:: Quoted passage ::
# IT job is eating me alive - want out of the industry altogether.



## wellnowwhat

Hi, everyone.

I'm having a bit of a career crisis. I've been in the IT industry for about eight years, now. I currently work for a software developer doing end-user support, training, and some project management. It pays fairly well, but the stress is eating me alive. I'm falling behind on things, my task list is constantly expanding and beyond my control, and I just feel extremely bored and disinterested in what I'm doing. 

This was occurring before I got my previous job, as well. I used to do technical support and repairs for a computer shop. However, over the years I've come to realize that I don't like working with computers. At all. I used to think that being in the IT industry was my DREAM job, but now it's turned into a living nightmare. I've had people recommend getting more/different certifications, but I start reading/studying for them and am instantly bored. I have no desire to continue on in the industry.

There's another problem, however: I'm not entirely what it is that I'd like to do. Well, I have some things in mind, but my skill set doesn't seem all that transferable. I LOVE doing research and reading, so I've been thinking about getting a Master's degree in Library Science and trying to become a librarian/digital archivist. I'm just uncertain about what path I want to take. The only thing that I do know is that I don't want to be in computers, anymore. Heck, I've even considered quitting and going to work in a coffee shop, if only to get away from the screen and smartphone!

Sorry for the long rant. I'm looking for some advice, but I also just needed to vent as my task list piles up on this Friday before a three-day weekend.


----------



## Red Panda

I'm not experienced with working, but I'll just give it a try.
You're plainly saying that you don't want to be in computers, so your answer is there. I haven't worked, but from my own experience from studying, if you really don't want to do something, then it will only eat you away unless you decide to give it up. Some people manage to stay on jobs they dislike because of other things, but this doesn't seem to be the case with you. So, search for your available options, heck maybe do what you said about the coffee shop and quit your IT job and pursue your library science degree.


----------



## Dolorous Haze

I would leave. The longer you stay there, the more stressed and miserable you feel. Get a job in a coffee shop like you suggested, and take a year out to decide what you want to do. You're still young and so there is plenty of time to go back to college and change your career.


----------



## wellnowwhat

Dolorous Haze said:


> I would leave. The longer you stay there, the more stressed and miserable you feel. Get a job in a coffee shop like you suggested, and take a year out to decide what you want to do. You're still young and so there is plenty of time to go back to college and change your career.


The biggest hurdle right now is that my wife and I are having a baby in < 2 months, and she'll be out of work for at least a couple of months after that, so the most stressful thing is that I'm sort of "stuck" for the time being. I've thought about quitting pretty much every single day, but that probably wouldn't be wise at this point in time. I do agree that I see my misery and stress continuing to mount, however.

:: Activity list ::
[1] Can you reproduce the thread about leaving IT starting at "I'm having a" and ending at "what I'm doing.", but swap out "stress" and put "pressure" in its place?
[2] How might the thread about leaving IT go on? Write the next part, picking up after its last sentence.
The listing is separate material, unrelated to the thread about leaving IT.

Items from a dataset:
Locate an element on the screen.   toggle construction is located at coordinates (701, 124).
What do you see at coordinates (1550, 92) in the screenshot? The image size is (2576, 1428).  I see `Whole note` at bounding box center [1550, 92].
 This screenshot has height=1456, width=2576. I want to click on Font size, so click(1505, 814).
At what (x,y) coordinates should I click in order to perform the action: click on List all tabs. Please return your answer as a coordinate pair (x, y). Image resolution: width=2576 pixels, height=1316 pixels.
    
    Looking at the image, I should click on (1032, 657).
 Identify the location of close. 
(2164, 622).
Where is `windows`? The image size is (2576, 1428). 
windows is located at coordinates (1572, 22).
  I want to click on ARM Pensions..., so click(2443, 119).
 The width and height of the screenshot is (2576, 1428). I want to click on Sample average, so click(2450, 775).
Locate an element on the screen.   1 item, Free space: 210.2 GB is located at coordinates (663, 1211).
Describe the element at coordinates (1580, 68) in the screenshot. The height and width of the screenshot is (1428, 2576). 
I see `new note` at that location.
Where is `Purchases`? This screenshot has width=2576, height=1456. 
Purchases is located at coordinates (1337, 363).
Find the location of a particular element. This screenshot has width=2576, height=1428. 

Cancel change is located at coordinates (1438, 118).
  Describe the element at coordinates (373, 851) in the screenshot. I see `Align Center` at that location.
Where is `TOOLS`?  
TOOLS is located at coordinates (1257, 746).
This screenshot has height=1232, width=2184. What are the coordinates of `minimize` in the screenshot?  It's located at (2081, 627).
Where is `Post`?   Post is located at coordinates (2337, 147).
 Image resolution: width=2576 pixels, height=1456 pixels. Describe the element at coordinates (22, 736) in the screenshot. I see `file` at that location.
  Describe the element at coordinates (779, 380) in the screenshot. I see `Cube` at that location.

:: Answers per task ::
[1]
I'm having a bit of a career crisis. I've been in the IT industry for about eight years, now. I currently work for a software developer doing end-user support, training, and some project management. It pays fairly well, but the pressure is eating me alive. I'm falling behind on things, my task list is constantly expanding and beyond my control, and I just feel extremely bored and disinterested in what I'm doing.

[2]
----------



## Red Panda

wellnowwhat said:


> The biggest hurdle right now is that my wife and I are having a baby in < 2 months, and she'll be out of work for at least a couple of months after that, so the most stressful thing is that I'm sort of "stuck" for the time being. I've thought about quitting pretty much every single day, but that probably wouldn't be wise at this point in time. I do agree that I see my misery and stress continuing to mount, however.


can't you find a job first and then quit the IT one? Then practically you'd be out of job for 0 days.


----------



## Dolorous Haze

wellnowwhat said:


> The biggest hurdle right now is that my wife and I are having a baby in < 2 months, and she'll be out of work for at least a couple of months after that, so the most stressful thing is that I'm sort of "stuck" for the time being. I've thought about quitting pretty much every single day, but that probably wouldn't be wise at this point in time. I do agree that I see my misery and stress continuing to mount, however.


Ah, that makes thinks more complicated. Does your wife get maternity leave or anything? I'm not sure how these things work in the US. Do you have any savings or any family that might be willing to help you out a bit? I know your job is awful, but don't try to quit it unless you have found another with decent pay or else you have found other ways of getting money first. As stressful as your job is, it is less stressful than trying to deal with a newborn baby with no income.

Maybe you could think of doing a Masters degree part-time while continuing in your IT job? It will add more stress, but at least you'll be able to keep your income and you'll still be able to see an end to your IT career in the near future.


----------



## bluekitdon

1. Figure out what it is that you enjoy doing that people will pay for and you are decent at, see diagram below.







2. Find a position that fits with this picture and get hired.
3. Quit your existing job.

Pretty well the only order that's going to work. If you just quit before you find something else you'll have a hard time getting hired because employers like to see that you can hold down a job and your family finances are going to suffer.


----------



## bluekitdon

This link may help with new career suggestions if you know your personality type.
Common Careers for Personality Types


----------



## jbking

wellnowwhat said:


> The only thing that I do know is that I don't want to be in computers, anymore. Heck, I've even considered quitting and going to work in a coffee shop, if only to get away from the screen and smartphone!


You do realize that most coffee shops would still have computers for taking orders, computing the total owed, and processing various back-end functions like credit card processing, yes? There may be some old school shops that may resist putting in technology if you are quite serious about avoiding technology.

If research and reading appeal to you, perhaps you could review books for others to know how to get the most out of the book? Another thought is to ask friends and family what kinds of things you seemed to be rather excited to be doing and where are your strengths.

Ever think about getting into teaching some of your IT skills to students at a college? Just an idea.


----------



## Laguna

Baby on the way- you need to keep the income flowing no doubt.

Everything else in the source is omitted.